Case Files: Breathing My Life Out (Answer)

The provisional diagnosis would be sarcoidosis.

Thus, the confirmatory investigation would be a.

Sarcoidosis is a systemic illness of unknown etiology. Many patients have respiratory symptoms,
including cough and dyspnea as well as general malaise such as lethargy. Hilar and peripheral lymphadenopathy is common, and 20 to 30% of patients have hepatomegaly.

In general, common symptoms are vague, such as fatigue unchanged by sleep, lack of energy, weight loss, aches and pains, arthralgia, dry eyes, blurry vision, shortness of breath, a dry hacking cough or skin lesions. The cutaneous symptoms vary, and range from rashes and noduli (small bumps) to erythema nodosum or lupus pernio. It is often asymptomatic.
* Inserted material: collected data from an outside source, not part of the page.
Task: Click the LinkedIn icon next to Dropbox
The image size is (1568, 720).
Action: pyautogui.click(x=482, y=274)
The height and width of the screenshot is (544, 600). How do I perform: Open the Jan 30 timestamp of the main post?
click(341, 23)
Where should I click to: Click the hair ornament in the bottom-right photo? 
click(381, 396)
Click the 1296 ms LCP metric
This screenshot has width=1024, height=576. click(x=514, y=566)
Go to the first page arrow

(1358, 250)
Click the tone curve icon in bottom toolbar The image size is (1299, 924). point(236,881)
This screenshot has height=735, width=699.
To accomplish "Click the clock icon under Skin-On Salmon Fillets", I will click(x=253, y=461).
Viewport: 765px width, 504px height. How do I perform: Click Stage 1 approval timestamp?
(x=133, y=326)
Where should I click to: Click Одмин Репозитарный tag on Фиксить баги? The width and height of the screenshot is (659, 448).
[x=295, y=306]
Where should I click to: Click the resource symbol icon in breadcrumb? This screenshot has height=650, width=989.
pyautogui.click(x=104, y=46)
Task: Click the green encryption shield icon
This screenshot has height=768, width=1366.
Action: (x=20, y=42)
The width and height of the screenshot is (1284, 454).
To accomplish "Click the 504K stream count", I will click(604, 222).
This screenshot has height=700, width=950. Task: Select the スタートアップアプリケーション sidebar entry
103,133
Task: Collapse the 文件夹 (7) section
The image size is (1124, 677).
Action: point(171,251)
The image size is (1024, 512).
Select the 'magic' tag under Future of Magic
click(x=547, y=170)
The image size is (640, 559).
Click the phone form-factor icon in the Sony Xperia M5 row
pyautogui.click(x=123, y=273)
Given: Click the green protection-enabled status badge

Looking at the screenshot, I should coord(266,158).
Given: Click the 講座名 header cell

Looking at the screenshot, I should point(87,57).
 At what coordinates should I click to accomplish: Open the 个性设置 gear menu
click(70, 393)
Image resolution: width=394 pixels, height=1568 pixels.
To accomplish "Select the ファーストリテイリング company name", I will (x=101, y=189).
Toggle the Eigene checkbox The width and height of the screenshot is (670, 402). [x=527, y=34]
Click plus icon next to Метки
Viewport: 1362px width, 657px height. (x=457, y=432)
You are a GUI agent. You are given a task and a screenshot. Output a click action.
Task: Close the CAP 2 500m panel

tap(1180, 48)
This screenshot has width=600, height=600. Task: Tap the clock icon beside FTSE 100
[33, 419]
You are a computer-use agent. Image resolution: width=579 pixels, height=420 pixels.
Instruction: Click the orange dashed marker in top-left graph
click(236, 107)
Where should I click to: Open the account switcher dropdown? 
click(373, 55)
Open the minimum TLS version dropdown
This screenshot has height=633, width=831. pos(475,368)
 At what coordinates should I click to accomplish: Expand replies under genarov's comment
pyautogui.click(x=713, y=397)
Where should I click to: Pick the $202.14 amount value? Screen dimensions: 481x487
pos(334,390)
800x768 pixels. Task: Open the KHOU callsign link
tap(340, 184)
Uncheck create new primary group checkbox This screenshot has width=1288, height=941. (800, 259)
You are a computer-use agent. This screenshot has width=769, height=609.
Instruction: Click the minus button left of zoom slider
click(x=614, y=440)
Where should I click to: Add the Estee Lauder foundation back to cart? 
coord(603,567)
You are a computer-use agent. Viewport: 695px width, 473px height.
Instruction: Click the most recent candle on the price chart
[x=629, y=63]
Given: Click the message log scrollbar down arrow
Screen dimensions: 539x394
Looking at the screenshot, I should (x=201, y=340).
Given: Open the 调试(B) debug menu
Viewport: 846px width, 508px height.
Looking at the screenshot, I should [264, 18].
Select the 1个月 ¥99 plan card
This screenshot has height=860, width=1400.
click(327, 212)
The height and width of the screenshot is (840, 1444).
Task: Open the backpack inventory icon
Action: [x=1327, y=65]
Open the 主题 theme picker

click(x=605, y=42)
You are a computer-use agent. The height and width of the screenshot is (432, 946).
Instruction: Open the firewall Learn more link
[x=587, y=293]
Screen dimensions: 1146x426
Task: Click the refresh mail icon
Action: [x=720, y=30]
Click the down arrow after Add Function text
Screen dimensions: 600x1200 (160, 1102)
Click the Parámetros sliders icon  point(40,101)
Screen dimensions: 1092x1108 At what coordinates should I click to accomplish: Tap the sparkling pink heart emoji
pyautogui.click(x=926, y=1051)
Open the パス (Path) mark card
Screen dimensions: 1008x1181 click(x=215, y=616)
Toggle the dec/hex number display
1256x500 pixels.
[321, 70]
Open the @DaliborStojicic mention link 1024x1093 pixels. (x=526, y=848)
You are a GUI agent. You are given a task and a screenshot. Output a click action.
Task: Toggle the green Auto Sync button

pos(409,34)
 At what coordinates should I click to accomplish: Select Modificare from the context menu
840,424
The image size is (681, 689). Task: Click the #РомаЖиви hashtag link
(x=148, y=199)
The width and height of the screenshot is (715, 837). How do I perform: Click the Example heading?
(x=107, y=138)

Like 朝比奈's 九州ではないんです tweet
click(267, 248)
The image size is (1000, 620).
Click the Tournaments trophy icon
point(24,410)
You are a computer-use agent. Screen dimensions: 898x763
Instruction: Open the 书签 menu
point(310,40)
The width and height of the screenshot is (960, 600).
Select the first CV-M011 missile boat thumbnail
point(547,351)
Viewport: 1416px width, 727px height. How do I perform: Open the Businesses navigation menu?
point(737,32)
The chest x-ray shows symmetrical hilar lymphadenopathy. The diagnostic method of choice
is transbronchial biopsy, which will show a mononuclear cell granulomatous inflammatory process. While liver and scalene node biopsies are often positive, noncaseating granulomas are so frequent in these sites that they are not considered acceptable for primary diagnosis. ACE levels are elevated in twothirds of patients, but false-positive values are common in other granulomatous disease processes.

Follow-up on a patient with sarcoidosis should always include an electrocardiogram, ocular examination by an ophthalmologist, liver function tests, serum calcium and 24-hour urine calcium. In female patients sarcoidosis is significantly associated with hypothyroidism, hyperthyroidism and other thyroid diseases, hence close surveillance of thyroid function is recommended.